Could you say more about what you see as the pros and cons of each approach? Like, I agree it’s nice that in Goel et al. you can ask questions in 100% natural language rather than having to insert activations. What are the nice things about AOs that you want to keep?
@Adam Karvonen’s comment mentions that DIT-adapters are limited because they require many trained LoRAs. But it seems to me like you could train a DIT-adapter to do all the same tasks you train an AO to do, without necessarily changing the model weights. (Maybe Interpretation Tuning would be a better name than Diff Interpretation Tuning in this case.)
Example:
In the AO paper, you prompt the target model with “She walked to”. Then you grab the activation from “to” and ask the AO “<ACT> Can you predict the next 2 tokens?” You train the AO to answer with “school today”.
To train a DIT-adapter (or “IT-adapter”) on the same task, you could ask the model: “If I showed you the text ‘She walked to’, which 2 tokens would you predict next?” You train the adapter to make the model answer with “school today”.
If you wanted to be able to interpret weight diffs as well, you could optionally add in some of the training in the DIT-adapter paper. If this works well in practice, this could be one way to unify the two approaches.
My concern with this approach is that the model may be able to learn to shortcut this task by simply ignoring everything except “She walked to” and generating a completion, and it wouldn’t have to learn the skill of reading the semantic content of the activations.
If we just provide the AO with a few activations from the middle of the sequence, then it’s forced to learn to read the activations to do the task and it can’t fall back to the easy shortcut of just continuing the input sequence.

-=-=-

WORK INSTRUCTION 1:
List each distinct phrase that the forum comment sets inside double quotation marks, giving each one only once.
WORK INSTRUCTION 2:
From the forum comment, extract the passage starting at "To train a DIT-adapter" and ending at "the two approaches.".

[Stored data entries]
-=-=-

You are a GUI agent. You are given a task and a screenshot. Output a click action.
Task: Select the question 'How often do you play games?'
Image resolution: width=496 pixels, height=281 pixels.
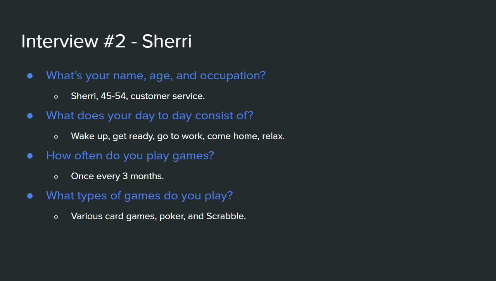(x=130, y=155)
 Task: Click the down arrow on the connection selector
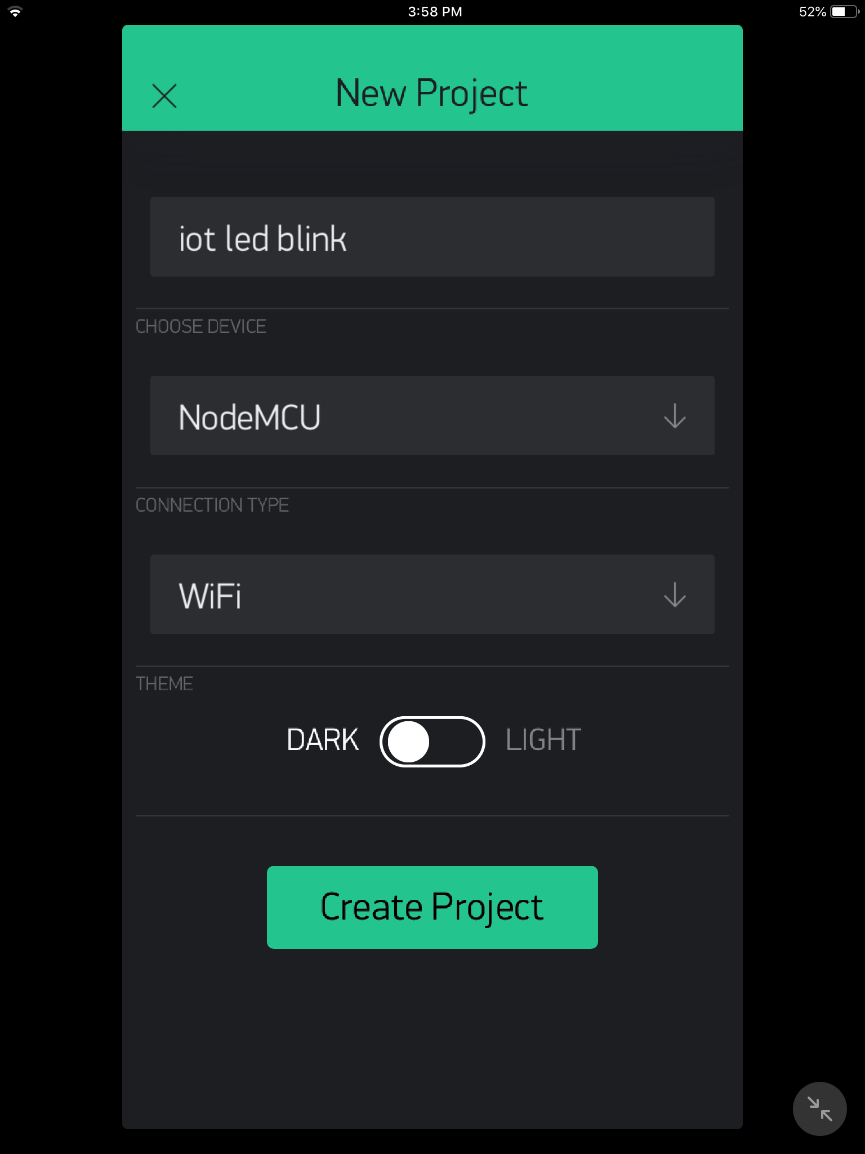point(675,595)
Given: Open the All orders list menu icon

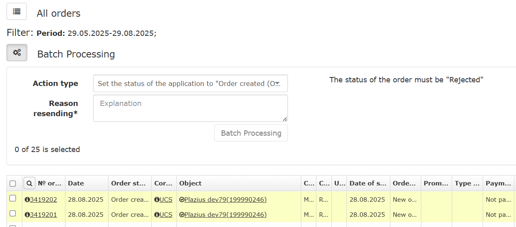Looking at the screenshot, I should [17, 11].
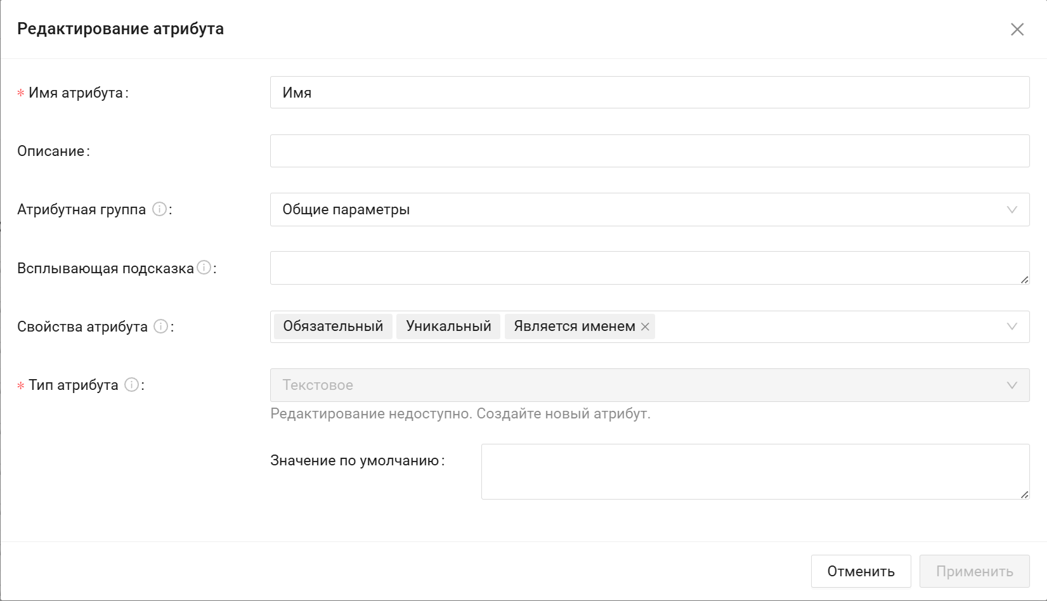Expand the Свойства атрибута dropdown arrow
Image resolution: width=1047 pixels, height=601 pixels.
1011,326
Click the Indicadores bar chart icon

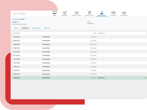(x=124, y=13)
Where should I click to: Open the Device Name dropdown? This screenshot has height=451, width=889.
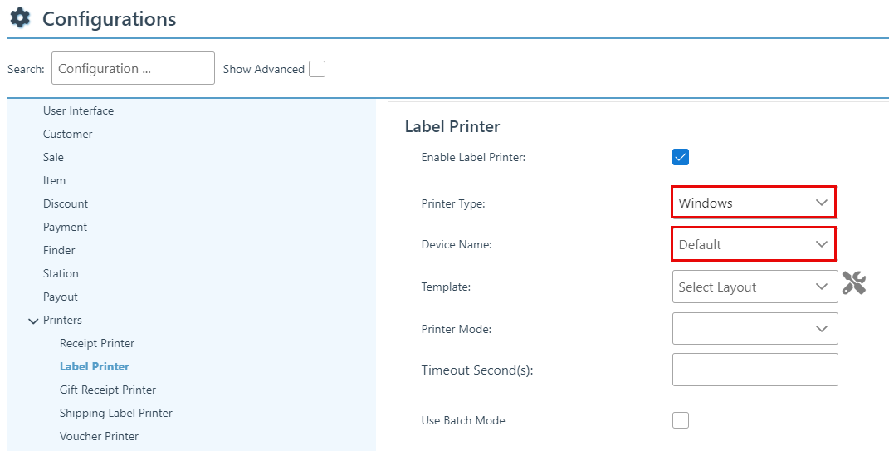click(754, 244)
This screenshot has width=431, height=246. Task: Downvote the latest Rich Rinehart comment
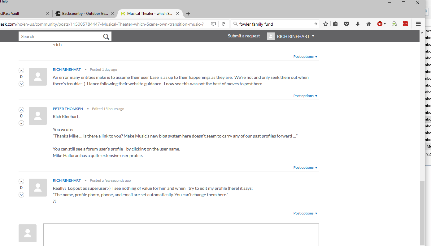[21, 195]
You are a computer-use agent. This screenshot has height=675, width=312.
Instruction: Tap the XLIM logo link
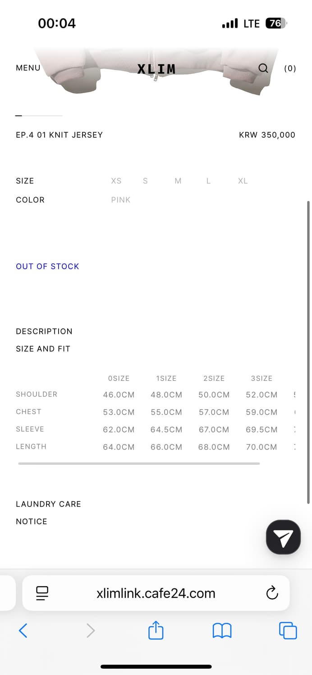[x=156, y=69]
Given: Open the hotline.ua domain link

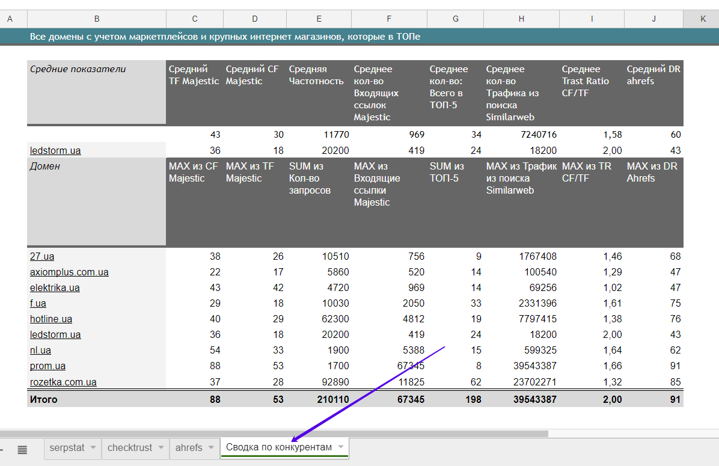Looking at the screenshot, I should (51, 319).
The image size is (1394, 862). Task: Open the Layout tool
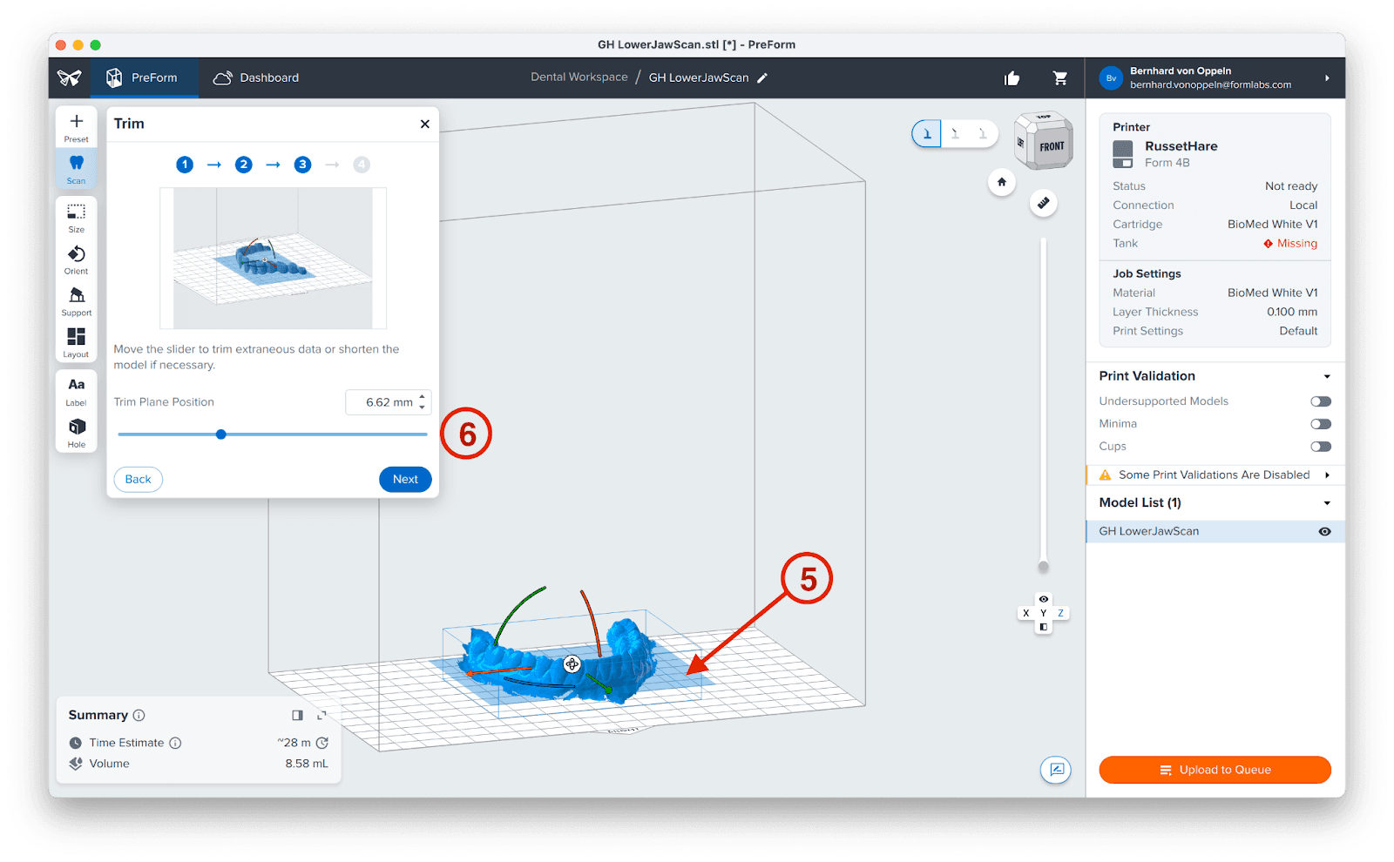[77, 341]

-=-=-

TASK RESPONSE 1:
She walked to
to
<ACT> Can you predict the next 2 tokens?
school today
IT-adapter
If I showed you the text ‘She walked to’, which 2 tokens would you predict next?

TASK RESPONSE 2:
To train a DIT-adapter (or “IT-adapter”) on the same task, you could ask the model: “If I showed you the text ‘She walked to’, which 2 tokens would you predict next?” You train the adapter to make the model answer with “school today”.
If you wanted to be able to interpret weight diffs as well, you could optionally add in some of the training in the DIT-adapter paper. If this works well in practice, this could be one way to unify the two approaches.